- TASK INSTRUCTIONS: Summarize the extract on competitive exclusion below in two sentences.

- EXTRACT:
····················

Figure 8.13 Competition between two laboratory populations of Paramecium with similar requirements.

Example 2 of the competitive exclusion principle or Gause s principle: Geospiza spp. We can go to Darwin's finches again to see examples of character displacement on the Galapagos Islands. Members of the genus Geospiza are wide spread among the islands. Geospiza fortis, for example, is found alone on Daphne Island, while G. fulginosa is found alone on Crossman Island. Both ground-feeding birds are about the same size. On Charles and Chatham Islands, on the other hand, the species co-exist. Although G. fortis is about the same size as their relatives on Daphne, G. fulginosa is considerably smaller than their neighbors on Crossman. The shift in size allows the G. fortis to feed on smaller seeds, thus avoiding competition with the larger G. fortis on Charles and Chatham. This and other documented cases of character displacement suggest that competition is important in shaping ecosystems. Displacement is interpreted as evidence of historical competition.

Example 3 of the competitive exclusion principle or Gause s principle: squirrels in England (http://www.saburchill.com/IBbiology/chapters02/035.html) The red squirrel (Sciurus vulgaris) is native to Britain but its population has declined due to competitive exclusion, disease, and the disappearance of hazel coppices and mature conifer forests in lowland Britain. The grey squirrel (Sciurus carolinensis) was introduced to Britain in approximately 30 sites between 1876 and 1929. It has easily adapted to parks and gardens replacing the red squirrel. Today's distribution is shown below in Figure 8.14.

Grey Squirel

Red Squirel

Grey Squirel

Red Squirel

Figure 8.14 Actual distribution of two Sciurus species in Britain.

····················

- SOURCE INFORMATION:

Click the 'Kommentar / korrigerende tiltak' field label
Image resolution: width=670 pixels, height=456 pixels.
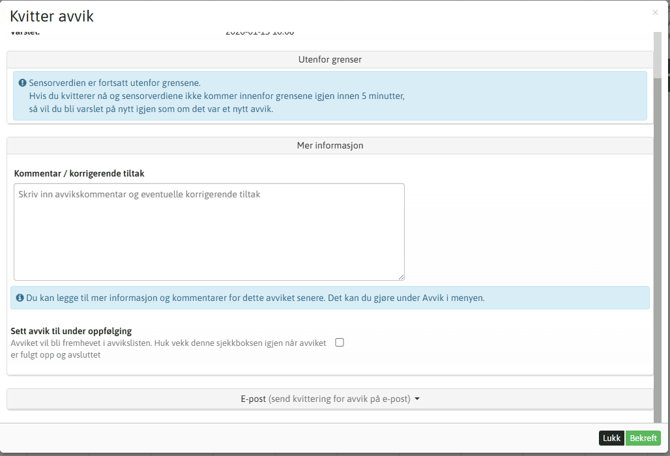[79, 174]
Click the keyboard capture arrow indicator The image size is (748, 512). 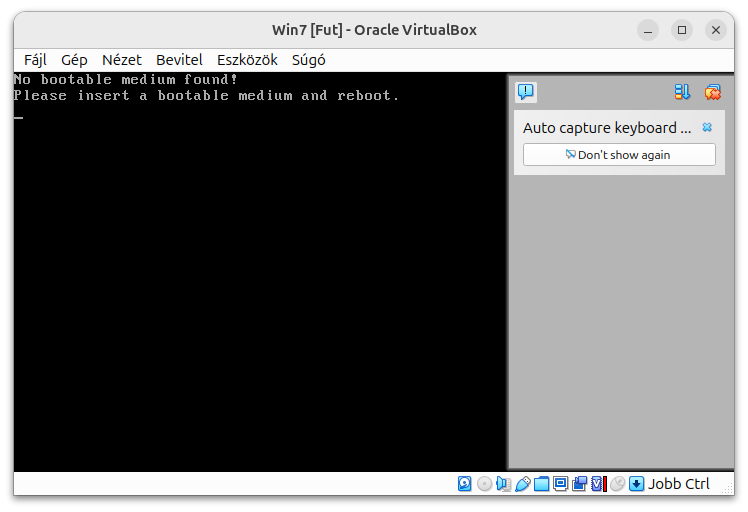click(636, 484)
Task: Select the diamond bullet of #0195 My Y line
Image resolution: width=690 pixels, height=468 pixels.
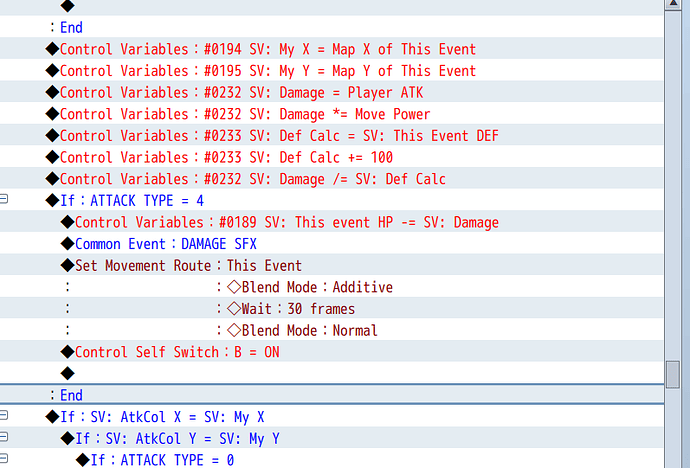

····················

- REPLY: On the Galapagos Islands, the ground finches Geospiza fortis and G. fulginosa are about the same size where each lives alone, but where they co-exist on Charles and Chatham Islands, G. fulginosa is considerably smaller, a case of character displacement that is interpreted as evidence of historical competition. In Britain, the native red squirrel has declined because of competitive exclusion, disease and the loss of hazel coppices and mature conifer forests, while the grey squirrel, introduced at about 30 sites between 1876 and 1929, has adapted easily to parks and gardens and replaced it.